Justice Neil Gorsuch has been confirmed to fill the seat left vacant by the death of Justice Antonin Scalia early last year. To bypass a Democrat filibuster, Republicans used what has been coined the “nuclear option” to change the rules back to what they were before 2003 when a super-majority was not required for judicial confirmations. Gorsuch passed with some Democratic support also.

Report from CNN:

The Senate Friday morning confirmed Neil Gorsuch, a 49-year-old federal judge who could help cement a conservative majority on the bench for decades, to the Supreme Court, according to a CNN count of the vote.

The vote was 54-45, mostly along party lines. Only three Democrats: Sens. Joe Manchin, Heidi Heitkamp and Joe Donnelly, sided with the GOP majority.

Vice President Mike Pence presided over the vote, but was not needed to break a tie.

The court has been operating with eight justices since the sudden death in February 2016 of Justice Antonin Scalia and a protracted fight over President Barack Obama’s nominee, Judge Merrick Garland.

The court will now return to essentially the status quo, which is basically 4 liberal justices, 4 conservative justices, and perhaps the swing vote in the middle with Anthony Kennedy. The next Supreme Court vacancy could be far more meaningful in terms of actually reshaping the court and giving the conservative justices a slim majority should one of the liberal justices step down during Trump’s term.


  1. The Supreme Court will never again be a legitimate institution. Still, we can hope Gorsuch rages himself into an early retirement, like his predecessor.

    • Of all our institutions, the Supreme Court is the one that should be above politics. Here’s a new suggestion: the judiciary committee should have an EQUAL number of each party consider Supreme Court nominees. That would not require any change in the law. It would just mean bringing sanity to the system. If a judge meets the standards of both parties, he or she would be less likely to be a partisan nutcase.

      • It’s a decent suggestion, but the current state of the Republican party would poison that system as well. There is no Republican nominee that wouldn’t get near 100% support from Republicans, and no Democratic nominee that would get a single vote from Republicans. Remember, these are the people who think Hillary Clinton and Barack Obama are communists. Everything left of Hitler is toxic to them.

  2. Will Gorsuch be the first of several nominees by President Trump appointed to the SCOTUS? Ginsberg looks like death warmed over and most likely will be next to go. There most likely will be more in the next 7 years and 9 months. My oh my, what will the poor Democrats do??

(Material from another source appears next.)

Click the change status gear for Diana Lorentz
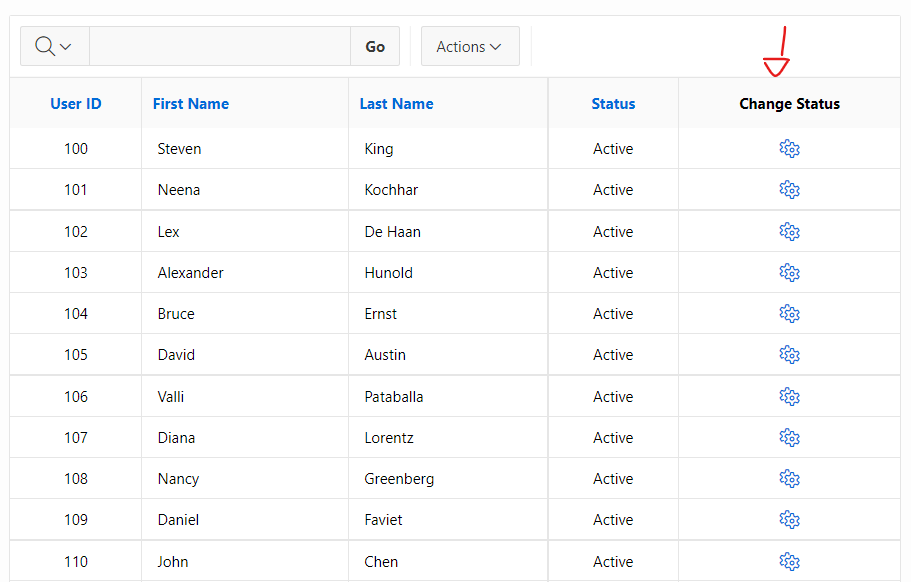911x582 pixels. tap(789, 437)
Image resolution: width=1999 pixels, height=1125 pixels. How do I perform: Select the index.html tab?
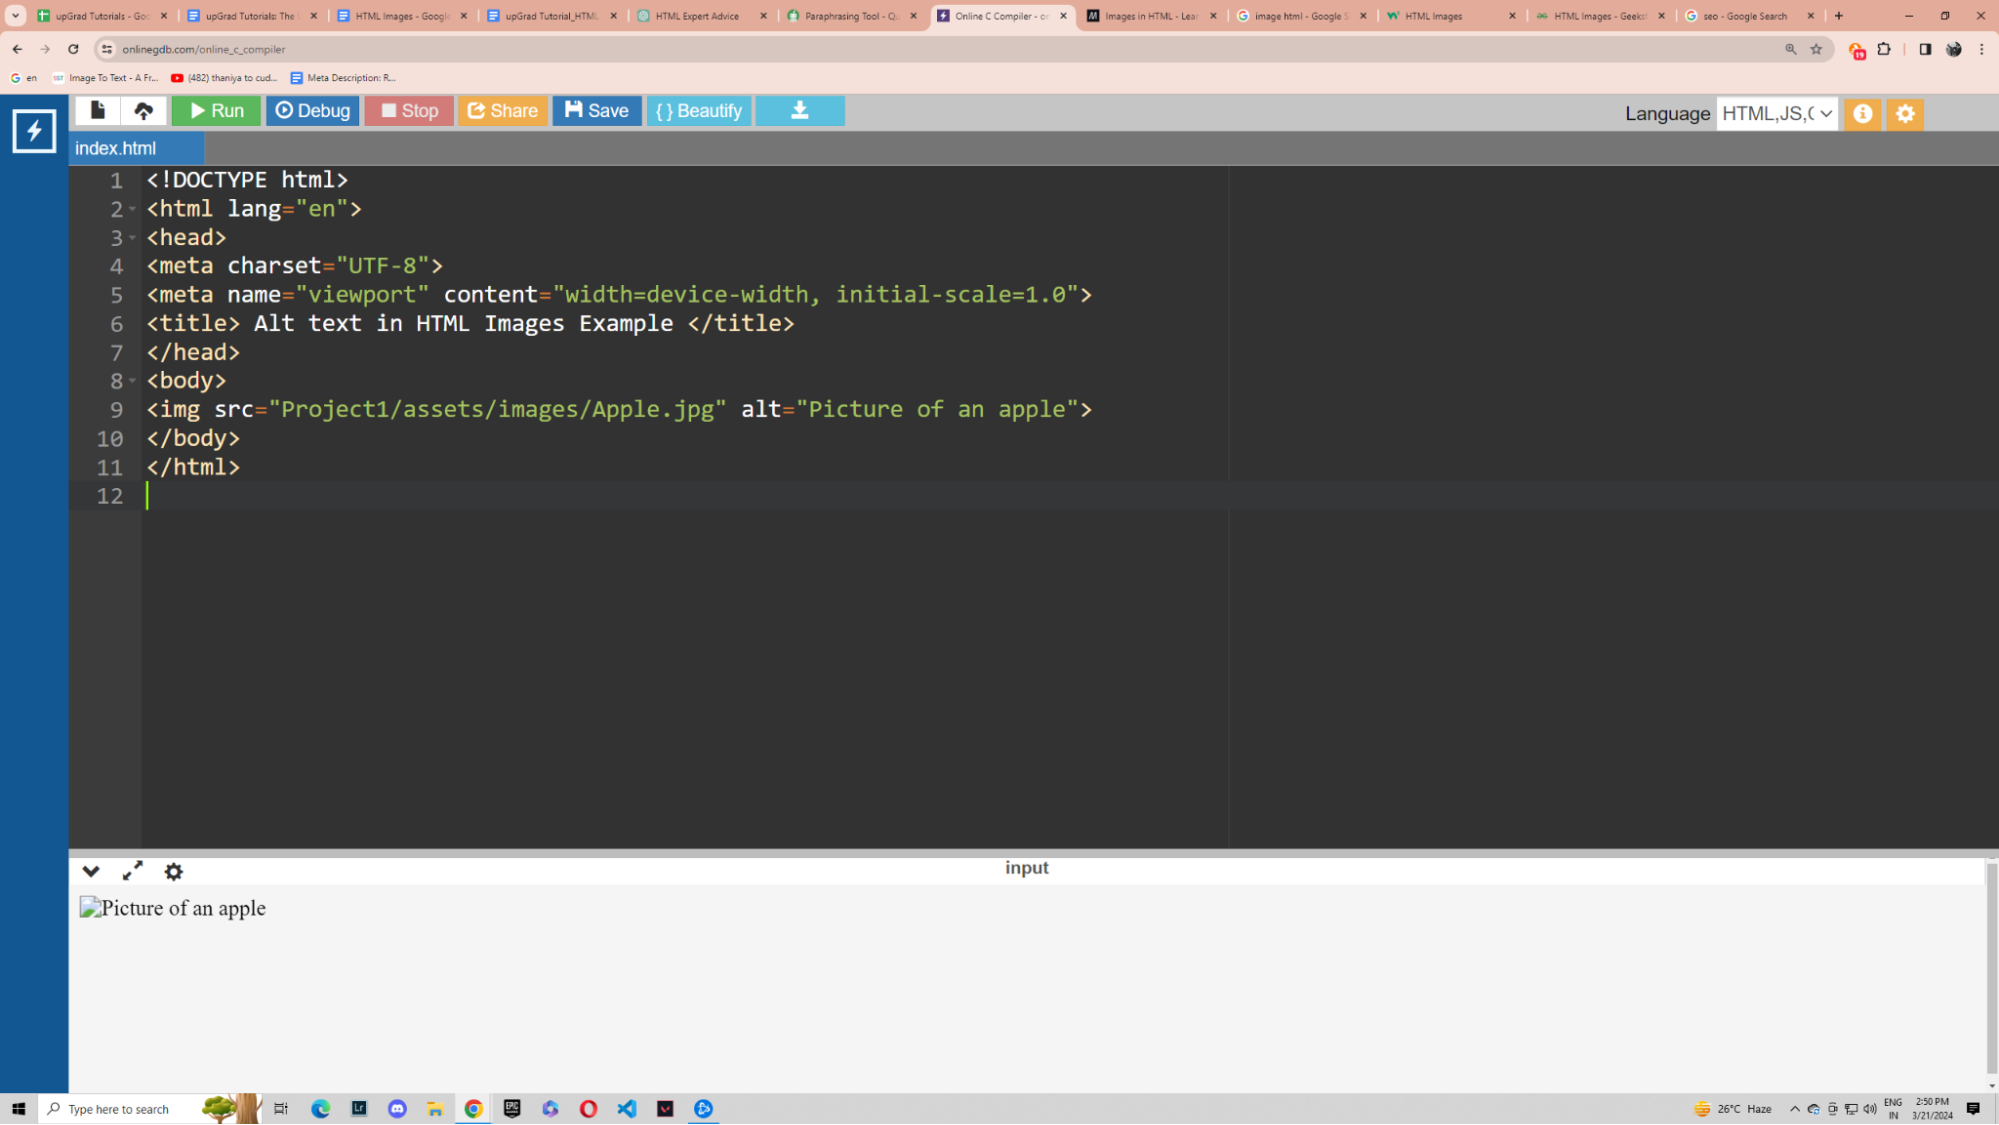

    • Be aware that Trump is not assured of another term as president. Just as he is not assured that he will be able to fulfill his first term of office. There are many reasons for impeachment just as there are many electoral voters already regretting their choice.
      Washington is not a city where it’s inhabitants are known for their honesty. Our present president possesses a mentality that lies in the vicinity of a used car dealer and a snake-oil salesmen.
      The question is not what will the Democrats do. The question is “what will the people do?”

      • While Trump is not guaranteed a second term, and while it would not be out of character for him to quit halfway through, as Half-Governor Sarah Palin did, I’d say odds are on his side for a second term.

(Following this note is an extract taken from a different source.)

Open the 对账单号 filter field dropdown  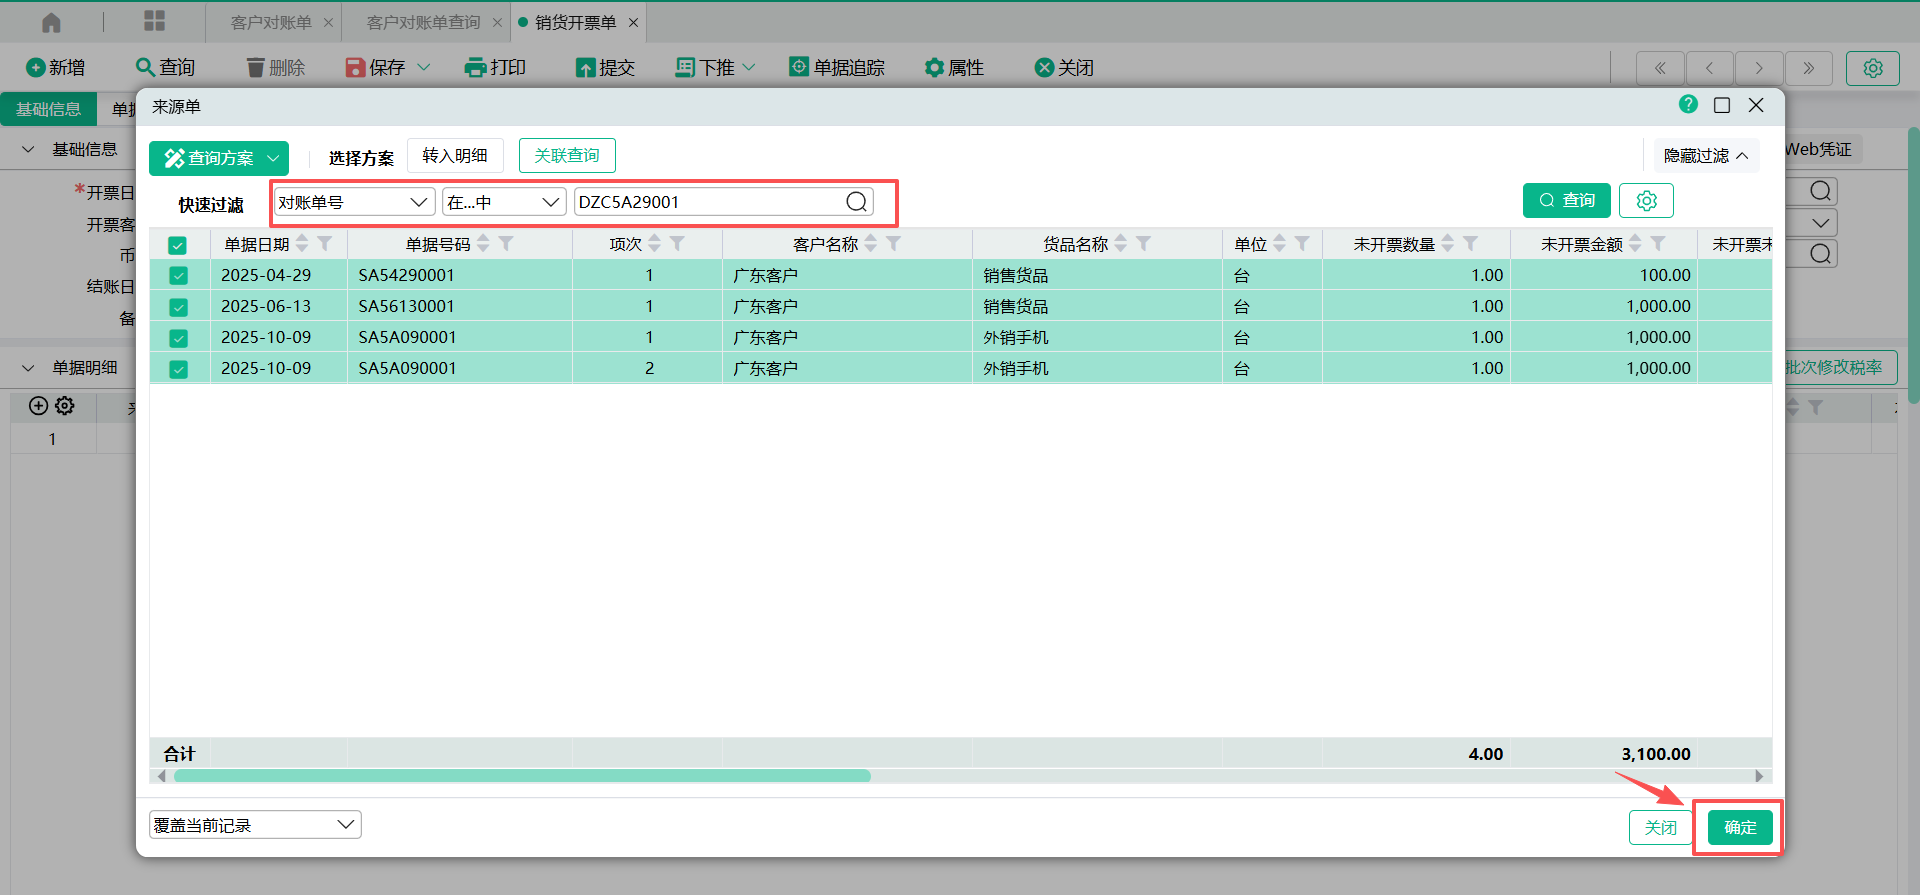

        Remember that GHW Bush only lost due to Ross Perot. Carter lost due to the Iran hostages. Hoover lost due to the Great Depression. Taft lost due to Teddy ‘Roosevelt. All the other candidates who ran a second term won.

        The point is that Americans see re-election as allowing the person to stay in office. It takes a dramatic situation to cause us to throw a bum out.

        • To be fair, Trump in the White House is a dramatic situation. If Iran hostages were enough to lose an election, Trump already has enough failures to lose 35 elections.

            • I don’t remember discriminating against anyone, much less being in a positiom to discriminate against specific Trump voters. If you’re trying to make a point, you’ll have to consult a dictionary and get back to me when you’re capable of expressing it.